(Data to use begins)
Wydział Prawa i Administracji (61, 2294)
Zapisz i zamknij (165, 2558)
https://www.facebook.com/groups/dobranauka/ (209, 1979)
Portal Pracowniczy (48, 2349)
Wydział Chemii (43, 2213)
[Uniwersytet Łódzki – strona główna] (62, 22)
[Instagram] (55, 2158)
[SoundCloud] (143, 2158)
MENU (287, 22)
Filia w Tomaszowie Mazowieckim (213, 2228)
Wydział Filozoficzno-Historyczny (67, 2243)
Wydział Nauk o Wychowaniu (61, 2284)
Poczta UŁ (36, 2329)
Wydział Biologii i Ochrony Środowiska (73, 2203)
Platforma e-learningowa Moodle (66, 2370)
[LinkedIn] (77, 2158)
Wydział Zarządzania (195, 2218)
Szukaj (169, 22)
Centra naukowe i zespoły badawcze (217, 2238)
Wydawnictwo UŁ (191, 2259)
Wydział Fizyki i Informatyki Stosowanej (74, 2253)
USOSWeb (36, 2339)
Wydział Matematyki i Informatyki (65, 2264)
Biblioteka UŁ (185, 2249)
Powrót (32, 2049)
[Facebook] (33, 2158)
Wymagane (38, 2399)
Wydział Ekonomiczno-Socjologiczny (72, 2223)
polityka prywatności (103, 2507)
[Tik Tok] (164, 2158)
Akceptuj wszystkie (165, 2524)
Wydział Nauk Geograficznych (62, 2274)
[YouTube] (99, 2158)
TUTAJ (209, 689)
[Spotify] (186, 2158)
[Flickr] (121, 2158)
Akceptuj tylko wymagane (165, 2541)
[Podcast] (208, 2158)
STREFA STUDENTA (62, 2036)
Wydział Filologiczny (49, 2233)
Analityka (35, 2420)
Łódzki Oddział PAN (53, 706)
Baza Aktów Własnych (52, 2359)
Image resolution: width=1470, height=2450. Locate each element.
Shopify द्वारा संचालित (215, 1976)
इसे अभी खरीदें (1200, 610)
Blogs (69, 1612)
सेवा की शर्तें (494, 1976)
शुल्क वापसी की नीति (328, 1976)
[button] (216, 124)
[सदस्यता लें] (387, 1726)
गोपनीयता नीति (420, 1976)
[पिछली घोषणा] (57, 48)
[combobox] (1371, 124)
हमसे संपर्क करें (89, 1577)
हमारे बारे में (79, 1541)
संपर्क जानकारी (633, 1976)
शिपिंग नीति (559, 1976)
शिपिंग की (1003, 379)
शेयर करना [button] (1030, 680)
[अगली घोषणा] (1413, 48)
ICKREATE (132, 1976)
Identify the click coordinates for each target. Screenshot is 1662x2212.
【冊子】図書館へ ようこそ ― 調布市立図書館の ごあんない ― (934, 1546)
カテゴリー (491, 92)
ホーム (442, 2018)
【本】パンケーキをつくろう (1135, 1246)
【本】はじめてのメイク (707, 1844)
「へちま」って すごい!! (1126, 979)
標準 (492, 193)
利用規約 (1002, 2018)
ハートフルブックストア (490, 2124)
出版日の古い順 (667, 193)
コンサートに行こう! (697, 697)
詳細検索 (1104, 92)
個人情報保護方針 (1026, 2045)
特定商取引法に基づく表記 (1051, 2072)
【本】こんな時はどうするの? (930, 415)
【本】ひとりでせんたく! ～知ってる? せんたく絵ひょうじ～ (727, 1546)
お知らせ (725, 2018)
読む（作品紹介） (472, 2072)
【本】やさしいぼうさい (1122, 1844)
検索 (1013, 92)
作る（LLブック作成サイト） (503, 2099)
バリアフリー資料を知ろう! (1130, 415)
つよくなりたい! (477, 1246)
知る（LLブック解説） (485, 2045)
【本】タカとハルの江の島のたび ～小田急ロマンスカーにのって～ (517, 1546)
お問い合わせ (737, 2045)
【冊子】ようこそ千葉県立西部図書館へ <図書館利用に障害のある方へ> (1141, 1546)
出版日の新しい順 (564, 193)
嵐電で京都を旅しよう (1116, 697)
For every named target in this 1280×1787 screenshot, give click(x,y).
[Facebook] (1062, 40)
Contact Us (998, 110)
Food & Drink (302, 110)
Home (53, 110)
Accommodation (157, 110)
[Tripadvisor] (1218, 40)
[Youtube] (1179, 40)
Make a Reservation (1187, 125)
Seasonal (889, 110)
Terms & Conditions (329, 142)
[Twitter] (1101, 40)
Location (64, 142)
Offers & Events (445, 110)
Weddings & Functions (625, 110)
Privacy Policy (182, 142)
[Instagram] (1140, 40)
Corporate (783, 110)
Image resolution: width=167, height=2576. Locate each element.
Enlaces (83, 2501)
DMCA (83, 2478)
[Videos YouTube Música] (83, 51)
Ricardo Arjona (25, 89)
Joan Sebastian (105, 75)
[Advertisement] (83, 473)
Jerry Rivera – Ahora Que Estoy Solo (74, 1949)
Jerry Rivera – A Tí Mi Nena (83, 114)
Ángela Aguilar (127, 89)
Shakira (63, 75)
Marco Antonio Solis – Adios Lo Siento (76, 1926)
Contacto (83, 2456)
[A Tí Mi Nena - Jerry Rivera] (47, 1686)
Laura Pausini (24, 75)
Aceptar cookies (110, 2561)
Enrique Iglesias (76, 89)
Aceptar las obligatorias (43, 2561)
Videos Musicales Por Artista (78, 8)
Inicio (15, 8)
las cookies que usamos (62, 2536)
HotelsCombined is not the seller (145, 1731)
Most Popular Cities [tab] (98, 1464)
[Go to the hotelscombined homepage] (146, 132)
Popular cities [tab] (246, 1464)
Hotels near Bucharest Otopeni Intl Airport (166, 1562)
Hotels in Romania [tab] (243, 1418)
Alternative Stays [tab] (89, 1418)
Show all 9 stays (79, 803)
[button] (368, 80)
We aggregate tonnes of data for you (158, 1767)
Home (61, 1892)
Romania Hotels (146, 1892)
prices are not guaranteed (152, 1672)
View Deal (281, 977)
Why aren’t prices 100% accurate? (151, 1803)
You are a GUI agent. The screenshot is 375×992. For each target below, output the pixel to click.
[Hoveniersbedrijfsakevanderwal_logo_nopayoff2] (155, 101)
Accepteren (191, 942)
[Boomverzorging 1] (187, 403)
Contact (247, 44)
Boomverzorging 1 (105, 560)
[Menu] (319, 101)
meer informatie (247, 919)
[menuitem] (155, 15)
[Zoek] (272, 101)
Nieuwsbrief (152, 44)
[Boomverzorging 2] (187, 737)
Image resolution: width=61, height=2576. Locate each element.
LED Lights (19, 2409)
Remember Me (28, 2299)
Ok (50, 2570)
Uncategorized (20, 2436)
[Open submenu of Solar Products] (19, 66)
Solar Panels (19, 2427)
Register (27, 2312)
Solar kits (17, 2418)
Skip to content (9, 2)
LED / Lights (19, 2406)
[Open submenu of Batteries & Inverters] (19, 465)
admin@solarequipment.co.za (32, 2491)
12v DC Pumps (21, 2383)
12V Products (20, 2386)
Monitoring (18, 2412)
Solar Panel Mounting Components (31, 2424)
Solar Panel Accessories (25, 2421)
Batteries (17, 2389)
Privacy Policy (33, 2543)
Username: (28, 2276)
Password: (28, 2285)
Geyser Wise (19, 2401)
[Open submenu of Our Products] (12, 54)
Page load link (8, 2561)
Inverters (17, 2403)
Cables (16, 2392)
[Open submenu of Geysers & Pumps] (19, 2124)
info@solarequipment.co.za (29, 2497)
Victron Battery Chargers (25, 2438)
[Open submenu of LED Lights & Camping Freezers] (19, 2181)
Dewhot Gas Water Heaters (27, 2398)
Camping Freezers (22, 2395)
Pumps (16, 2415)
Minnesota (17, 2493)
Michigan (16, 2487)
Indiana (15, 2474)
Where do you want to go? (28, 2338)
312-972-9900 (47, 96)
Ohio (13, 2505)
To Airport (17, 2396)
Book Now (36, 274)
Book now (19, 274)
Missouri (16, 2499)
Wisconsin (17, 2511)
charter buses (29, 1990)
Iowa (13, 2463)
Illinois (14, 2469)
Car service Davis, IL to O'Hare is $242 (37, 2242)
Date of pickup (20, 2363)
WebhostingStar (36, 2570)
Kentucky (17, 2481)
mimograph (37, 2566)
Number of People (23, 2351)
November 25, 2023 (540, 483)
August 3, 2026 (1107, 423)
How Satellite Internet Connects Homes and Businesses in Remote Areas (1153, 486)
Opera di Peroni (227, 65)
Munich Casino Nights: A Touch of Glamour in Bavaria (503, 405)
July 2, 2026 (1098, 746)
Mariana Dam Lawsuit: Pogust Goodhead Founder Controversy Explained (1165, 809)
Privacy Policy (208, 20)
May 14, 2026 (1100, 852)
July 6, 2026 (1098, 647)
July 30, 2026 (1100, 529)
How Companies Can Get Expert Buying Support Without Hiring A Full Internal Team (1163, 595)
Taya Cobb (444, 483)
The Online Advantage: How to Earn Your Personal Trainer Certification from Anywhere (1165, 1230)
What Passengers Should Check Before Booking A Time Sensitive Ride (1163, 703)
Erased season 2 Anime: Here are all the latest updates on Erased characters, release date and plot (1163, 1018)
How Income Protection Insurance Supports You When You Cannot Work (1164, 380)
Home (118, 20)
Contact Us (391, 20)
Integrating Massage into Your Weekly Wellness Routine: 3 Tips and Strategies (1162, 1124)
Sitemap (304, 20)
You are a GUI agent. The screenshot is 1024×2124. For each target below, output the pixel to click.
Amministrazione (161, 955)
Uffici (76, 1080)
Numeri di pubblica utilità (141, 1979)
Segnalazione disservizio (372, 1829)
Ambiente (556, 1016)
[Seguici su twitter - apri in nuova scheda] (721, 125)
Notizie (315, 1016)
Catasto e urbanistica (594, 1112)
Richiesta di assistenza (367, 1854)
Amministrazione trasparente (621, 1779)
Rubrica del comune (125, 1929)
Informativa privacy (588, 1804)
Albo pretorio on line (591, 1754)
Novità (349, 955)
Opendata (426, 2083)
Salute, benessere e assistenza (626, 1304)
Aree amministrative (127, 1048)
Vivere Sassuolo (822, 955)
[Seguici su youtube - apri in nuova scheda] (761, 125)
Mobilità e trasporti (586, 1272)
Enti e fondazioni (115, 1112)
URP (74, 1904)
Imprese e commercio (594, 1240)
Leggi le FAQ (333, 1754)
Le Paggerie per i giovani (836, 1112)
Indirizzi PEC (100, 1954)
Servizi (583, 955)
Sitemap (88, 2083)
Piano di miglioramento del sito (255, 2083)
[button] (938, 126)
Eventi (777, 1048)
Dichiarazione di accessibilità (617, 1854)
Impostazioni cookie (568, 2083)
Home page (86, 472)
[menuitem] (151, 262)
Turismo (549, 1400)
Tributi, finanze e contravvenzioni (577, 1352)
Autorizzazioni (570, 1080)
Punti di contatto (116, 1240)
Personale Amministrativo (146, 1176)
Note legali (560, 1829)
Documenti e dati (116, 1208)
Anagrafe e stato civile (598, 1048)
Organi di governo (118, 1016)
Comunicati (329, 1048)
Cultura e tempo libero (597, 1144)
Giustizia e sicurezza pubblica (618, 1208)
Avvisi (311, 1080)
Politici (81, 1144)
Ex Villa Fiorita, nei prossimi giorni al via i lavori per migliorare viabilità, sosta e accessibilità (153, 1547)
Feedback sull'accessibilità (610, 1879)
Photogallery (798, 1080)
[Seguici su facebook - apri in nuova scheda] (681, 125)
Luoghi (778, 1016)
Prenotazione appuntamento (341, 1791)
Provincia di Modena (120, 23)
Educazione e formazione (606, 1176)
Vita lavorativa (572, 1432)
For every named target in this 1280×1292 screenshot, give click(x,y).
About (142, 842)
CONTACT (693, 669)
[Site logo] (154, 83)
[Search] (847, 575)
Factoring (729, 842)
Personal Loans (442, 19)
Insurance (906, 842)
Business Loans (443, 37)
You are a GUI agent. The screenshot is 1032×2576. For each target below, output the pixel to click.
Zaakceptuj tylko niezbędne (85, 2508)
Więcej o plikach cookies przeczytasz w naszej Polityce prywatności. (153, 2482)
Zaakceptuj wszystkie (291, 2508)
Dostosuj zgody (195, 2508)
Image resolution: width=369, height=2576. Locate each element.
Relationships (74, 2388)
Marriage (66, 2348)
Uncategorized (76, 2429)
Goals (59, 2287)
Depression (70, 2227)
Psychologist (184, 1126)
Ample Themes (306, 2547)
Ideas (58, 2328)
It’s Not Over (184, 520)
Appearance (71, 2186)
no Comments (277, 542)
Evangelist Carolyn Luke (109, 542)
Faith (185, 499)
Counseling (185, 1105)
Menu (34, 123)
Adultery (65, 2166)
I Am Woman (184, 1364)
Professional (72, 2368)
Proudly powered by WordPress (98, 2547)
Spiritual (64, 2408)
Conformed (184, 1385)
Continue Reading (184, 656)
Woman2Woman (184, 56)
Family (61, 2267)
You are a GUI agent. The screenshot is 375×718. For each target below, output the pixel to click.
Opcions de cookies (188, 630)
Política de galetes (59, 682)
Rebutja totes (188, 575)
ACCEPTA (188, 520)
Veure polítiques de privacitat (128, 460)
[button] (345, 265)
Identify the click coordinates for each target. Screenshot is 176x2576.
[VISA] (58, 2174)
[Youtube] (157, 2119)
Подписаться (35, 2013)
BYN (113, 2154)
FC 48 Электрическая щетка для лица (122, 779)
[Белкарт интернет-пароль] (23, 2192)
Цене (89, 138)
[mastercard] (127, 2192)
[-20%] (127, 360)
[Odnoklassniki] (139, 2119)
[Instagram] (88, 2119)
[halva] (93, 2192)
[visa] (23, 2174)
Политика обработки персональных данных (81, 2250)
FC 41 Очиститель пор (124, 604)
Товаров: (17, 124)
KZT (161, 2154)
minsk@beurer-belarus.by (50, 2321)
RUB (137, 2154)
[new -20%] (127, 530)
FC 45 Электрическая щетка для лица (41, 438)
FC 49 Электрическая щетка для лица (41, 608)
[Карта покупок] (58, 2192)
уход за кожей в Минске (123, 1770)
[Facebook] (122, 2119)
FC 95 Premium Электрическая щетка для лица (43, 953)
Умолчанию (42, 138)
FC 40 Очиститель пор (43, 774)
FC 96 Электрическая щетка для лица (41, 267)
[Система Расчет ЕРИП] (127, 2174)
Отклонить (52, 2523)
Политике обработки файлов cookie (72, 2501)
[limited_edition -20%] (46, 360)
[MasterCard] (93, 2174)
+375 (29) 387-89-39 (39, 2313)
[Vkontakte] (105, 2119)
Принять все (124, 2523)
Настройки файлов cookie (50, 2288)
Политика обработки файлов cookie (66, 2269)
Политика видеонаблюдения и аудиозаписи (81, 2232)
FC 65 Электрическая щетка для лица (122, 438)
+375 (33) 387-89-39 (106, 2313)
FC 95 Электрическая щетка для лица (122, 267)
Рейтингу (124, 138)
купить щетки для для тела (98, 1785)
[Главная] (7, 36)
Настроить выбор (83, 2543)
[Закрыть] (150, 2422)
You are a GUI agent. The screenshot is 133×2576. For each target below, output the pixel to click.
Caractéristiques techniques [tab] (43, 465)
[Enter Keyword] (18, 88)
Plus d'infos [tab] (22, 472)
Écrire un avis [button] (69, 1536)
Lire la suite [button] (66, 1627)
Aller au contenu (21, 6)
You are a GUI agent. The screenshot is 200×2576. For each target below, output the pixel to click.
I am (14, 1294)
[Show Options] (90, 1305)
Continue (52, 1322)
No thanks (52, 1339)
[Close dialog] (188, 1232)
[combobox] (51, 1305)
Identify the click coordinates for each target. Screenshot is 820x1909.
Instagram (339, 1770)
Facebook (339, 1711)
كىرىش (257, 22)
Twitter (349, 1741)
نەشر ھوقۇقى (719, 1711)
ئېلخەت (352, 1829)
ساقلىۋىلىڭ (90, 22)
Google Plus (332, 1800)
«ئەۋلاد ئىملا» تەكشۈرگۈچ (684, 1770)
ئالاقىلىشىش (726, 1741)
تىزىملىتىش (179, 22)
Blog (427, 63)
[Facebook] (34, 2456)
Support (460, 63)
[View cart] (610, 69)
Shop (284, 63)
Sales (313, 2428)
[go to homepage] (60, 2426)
(Data to use ends)
● Task statement
Copy out every line of the data where the word "Inverters" occurs.

● Finished task
[Open submenu of Batteries & Inverters] (19, 465)
Inverters (17, 2403)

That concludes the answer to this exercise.